▶ Task to complete: Write out the records in full and without alteration, setting aside their pictures.

——

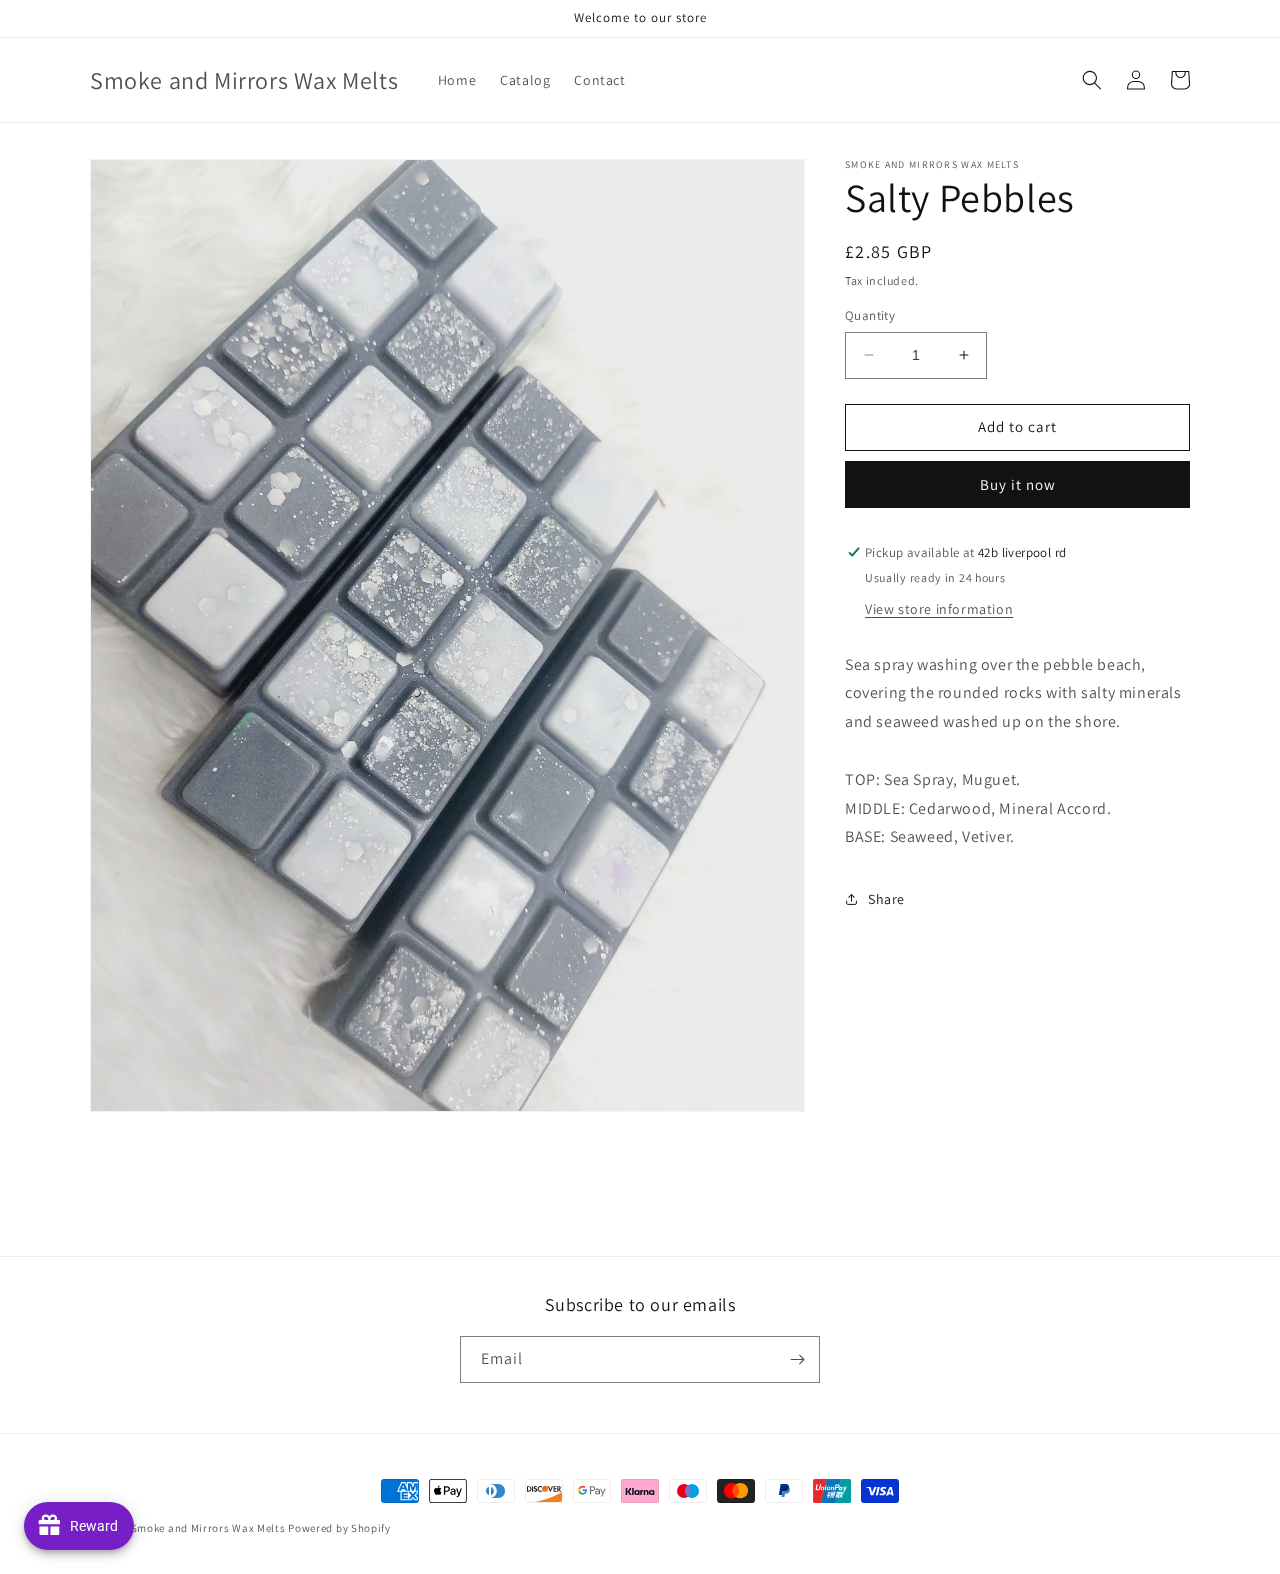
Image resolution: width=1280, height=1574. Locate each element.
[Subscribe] (797, 1359)
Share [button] (886, 899)
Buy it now (1018, 484)
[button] (1092, 80)
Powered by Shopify (339, 1528)
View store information (939, 609)
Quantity (870, 315)
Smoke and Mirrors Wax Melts (208, 1528)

——

▶ Result of the exercise:
Image resolution: width=1280, height=1574. Locate each element.
[Subscribe] (797, 1359)
Share [button] (886, 899)
Buy it now (1018, 484)
[button] (1092, 80)
Powered by Shopify (339, 1528)
View store information (939, 609)
Quantity (870, 315)
Smoke and Mirrors Wax Melts (208, 1528)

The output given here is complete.